Une application pensée pour l’inclusion
La Banque centrale européenne (BCE) a précisé le 31 juillet 2026 les standards d’accessibilité qui devront présider au développement de l’application destinée à porter l’euro numérique, la future monnaie centrale numérique de l’Union. L’institution de Francfort entend ainsi faire de l’outil un dispositif accessible au plus grand nombre, au-delà des obligations déjà prévues par la législation européenne.
Fonctionnalités et objectifs
Le communiqué détaille un ensemble de fonctionnalités visant à réduire les obstacles pour les personnes en situation de handicap et pour les usagers peu familiers du numérique : design visuel amélioré, navigation complète au clavier, prise en charge des lecteurs d’écran, alertes de fin de session, langage simplifié, mécanismes de prévention des erreurs et options pour réduire les animations. Ces choix traduisent la volonté de la BCE de faire de l’euro numérique non seulement une innovation technique, mais aussi un filet de sécurité capable de fonctionner en situation de défaillance des applications bancaires privées.
Conception interopérable et mobilité des utilisateurs
Au-delà de l’accessibilité pure, l’application doit permettre aux utilisateurs de changer de prestataire de paiement sans apprendre de nouvelles interfaces, ce qui revient à favoriser une interopérabilité et une fluidité entre acteurs publics et privés.
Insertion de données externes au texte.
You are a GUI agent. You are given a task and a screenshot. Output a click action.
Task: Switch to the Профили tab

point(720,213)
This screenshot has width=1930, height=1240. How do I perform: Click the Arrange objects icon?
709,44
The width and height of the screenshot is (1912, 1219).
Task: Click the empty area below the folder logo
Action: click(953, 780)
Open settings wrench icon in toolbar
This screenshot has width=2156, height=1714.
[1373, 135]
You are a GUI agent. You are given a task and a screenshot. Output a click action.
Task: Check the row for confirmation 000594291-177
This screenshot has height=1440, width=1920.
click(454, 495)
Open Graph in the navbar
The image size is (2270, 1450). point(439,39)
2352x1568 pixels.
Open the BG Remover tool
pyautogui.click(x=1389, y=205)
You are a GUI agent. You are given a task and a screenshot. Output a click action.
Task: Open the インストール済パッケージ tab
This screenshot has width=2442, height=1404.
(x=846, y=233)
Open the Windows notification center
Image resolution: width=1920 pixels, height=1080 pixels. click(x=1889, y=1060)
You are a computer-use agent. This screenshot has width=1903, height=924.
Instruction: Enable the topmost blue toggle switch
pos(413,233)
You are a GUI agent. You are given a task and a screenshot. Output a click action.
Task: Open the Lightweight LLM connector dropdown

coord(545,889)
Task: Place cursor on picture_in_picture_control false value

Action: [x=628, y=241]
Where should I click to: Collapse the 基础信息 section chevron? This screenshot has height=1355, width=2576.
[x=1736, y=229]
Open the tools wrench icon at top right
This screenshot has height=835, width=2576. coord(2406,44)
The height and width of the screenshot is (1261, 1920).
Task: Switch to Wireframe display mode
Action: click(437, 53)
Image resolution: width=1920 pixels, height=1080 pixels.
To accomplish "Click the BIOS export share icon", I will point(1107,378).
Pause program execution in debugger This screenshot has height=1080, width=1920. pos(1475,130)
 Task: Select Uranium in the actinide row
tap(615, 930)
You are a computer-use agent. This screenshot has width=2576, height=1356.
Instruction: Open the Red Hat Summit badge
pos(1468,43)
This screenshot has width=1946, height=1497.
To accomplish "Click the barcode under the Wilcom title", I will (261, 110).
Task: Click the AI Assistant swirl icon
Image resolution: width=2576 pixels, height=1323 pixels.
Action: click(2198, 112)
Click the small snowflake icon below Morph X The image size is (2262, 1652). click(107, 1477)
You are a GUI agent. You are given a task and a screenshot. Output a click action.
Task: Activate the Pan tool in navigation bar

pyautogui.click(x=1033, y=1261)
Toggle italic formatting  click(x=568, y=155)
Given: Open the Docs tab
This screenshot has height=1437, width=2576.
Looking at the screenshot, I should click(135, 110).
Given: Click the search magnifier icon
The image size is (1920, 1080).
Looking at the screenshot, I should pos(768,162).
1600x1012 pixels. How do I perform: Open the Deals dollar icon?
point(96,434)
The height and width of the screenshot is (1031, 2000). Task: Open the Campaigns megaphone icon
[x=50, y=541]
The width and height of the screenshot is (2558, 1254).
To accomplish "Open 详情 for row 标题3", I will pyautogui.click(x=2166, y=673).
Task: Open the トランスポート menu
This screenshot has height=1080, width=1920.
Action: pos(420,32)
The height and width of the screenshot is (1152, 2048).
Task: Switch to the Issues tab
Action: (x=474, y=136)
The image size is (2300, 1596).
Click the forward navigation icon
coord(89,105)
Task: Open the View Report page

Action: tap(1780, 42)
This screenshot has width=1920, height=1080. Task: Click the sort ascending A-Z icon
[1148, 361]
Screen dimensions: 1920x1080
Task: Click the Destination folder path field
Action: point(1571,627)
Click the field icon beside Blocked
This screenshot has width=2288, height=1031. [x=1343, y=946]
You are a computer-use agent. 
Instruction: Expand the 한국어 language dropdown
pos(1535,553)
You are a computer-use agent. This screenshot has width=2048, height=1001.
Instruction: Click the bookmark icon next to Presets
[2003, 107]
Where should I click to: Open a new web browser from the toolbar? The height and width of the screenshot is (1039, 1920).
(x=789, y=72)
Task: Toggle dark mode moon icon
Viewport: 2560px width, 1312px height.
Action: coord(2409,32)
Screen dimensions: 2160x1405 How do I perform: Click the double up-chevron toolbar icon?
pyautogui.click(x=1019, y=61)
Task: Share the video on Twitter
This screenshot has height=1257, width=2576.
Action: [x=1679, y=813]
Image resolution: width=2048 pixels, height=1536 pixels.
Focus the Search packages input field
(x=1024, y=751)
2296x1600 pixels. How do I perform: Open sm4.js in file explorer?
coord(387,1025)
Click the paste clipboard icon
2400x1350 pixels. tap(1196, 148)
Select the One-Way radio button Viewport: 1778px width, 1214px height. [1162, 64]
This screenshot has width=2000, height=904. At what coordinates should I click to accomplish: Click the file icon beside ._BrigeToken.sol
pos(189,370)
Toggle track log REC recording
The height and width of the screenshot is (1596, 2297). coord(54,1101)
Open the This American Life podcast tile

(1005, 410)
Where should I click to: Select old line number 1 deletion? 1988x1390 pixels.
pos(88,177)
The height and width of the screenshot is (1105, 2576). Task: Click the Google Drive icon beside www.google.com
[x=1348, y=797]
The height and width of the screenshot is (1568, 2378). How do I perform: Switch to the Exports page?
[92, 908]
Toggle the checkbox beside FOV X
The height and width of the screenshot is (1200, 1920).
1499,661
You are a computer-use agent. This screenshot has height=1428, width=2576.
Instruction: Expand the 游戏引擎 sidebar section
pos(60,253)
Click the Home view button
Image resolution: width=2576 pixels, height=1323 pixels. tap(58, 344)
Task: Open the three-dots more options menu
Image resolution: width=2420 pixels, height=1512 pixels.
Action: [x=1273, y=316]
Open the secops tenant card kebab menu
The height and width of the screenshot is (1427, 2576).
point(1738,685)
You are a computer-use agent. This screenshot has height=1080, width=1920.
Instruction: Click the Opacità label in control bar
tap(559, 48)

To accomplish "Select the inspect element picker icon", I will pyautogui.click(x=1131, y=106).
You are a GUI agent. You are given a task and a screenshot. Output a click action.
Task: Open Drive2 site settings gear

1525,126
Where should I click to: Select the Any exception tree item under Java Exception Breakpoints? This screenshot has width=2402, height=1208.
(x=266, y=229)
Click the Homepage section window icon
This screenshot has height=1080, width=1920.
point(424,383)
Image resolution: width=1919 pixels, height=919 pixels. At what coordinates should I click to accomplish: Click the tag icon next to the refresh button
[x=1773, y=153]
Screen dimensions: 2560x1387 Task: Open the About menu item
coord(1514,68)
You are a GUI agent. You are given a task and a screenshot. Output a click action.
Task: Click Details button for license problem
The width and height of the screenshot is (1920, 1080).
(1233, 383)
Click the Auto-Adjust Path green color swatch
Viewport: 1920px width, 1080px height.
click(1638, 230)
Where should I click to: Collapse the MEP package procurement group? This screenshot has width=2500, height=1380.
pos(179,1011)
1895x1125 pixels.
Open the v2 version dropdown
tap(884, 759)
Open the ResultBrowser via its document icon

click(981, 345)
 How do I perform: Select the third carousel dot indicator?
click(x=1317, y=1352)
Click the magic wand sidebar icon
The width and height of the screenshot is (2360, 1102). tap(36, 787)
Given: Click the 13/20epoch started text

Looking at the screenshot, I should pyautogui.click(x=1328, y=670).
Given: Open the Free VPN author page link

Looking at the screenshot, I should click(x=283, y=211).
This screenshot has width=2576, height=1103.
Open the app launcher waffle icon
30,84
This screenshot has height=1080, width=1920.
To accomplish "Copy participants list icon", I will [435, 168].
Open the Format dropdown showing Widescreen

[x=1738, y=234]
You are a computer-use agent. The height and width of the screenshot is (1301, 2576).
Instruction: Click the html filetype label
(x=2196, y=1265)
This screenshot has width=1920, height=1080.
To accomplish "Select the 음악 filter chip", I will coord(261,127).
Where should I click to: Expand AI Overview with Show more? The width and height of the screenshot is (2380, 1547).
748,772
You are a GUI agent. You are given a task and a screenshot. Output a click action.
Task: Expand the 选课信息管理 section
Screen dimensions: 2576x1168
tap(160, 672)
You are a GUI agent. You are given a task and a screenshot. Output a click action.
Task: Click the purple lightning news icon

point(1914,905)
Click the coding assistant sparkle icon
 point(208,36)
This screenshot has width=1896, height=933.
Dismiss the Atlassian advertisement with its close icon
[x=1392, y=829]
Ce dispositif soulève des enjeux opérationnels pour les banques et les fintechs françaises, qui devront s’adapter aux interfaces et aux normes communes définies par la BCE.
Pilote et calendrier
La BCE rappelle par ailleurs l’étape suivante du projet : un pilote d’une durée de 12 mois impliquant 36 prestataires de paiement, qui doit débuter au cours du 2e semestre 2027. Cette phase expérimentale permettra de tester en conditions réelles l’ensemble des fonctionnalités, y compris celles dédiées à l’accessibilité et au fonctionnement en secours des systèmes bancaires.
| Élément | Valeur |
|---|---|
| Nombre de prestataires | 36 |
| Durée du pilote | 12 mois |
| Début prévu | 2e semestre 2027 |
Conséquences pour la France
Pour les établissements français, ce cadre signifie des obligations techniques et d’ergonomie accrues : banques, néobanques et fintechs devront intégrer des flux et des interfaces compatibles avec les exigences de la BCE. L’accent mis sur l’accessibilité peut aussi ouvrir des opportunités pour des acteurs spécialisés dans les technologies d’assistance et pour des services financiers qui misent sur l’inclusion. Enfin, la promesse d’un recours public en cas de panne des services privés pose la question de la répartition des responsabilités opérationnelles entre l’autorité monétaire et les prestataires privés en période de crise.
Enjeux et prochaines étapes
La BCE mise sur la confiance et l’inclusion pour convaincre des usagers parfois réticents à l’idée d’une monnaie numérique publique. Le succès du projet dépendra de l’adhésion des citoyens, de la robustesse technique des solutions retenues et de la capacité des acteurs du secteur à coopérer lors du pilote. Les retours issus de cette phase seront déterminants pour décider d’un déploiement à plus grande échelle à travers la zone euro.
- Accessibilité : exigences supérieures à la législation européenne.
- Pilote : 36 prestataires pour 12 mois à partir du 2e semestre 2027.
- Objectif : offrir un recours public et favoriser l’inclusion numérique.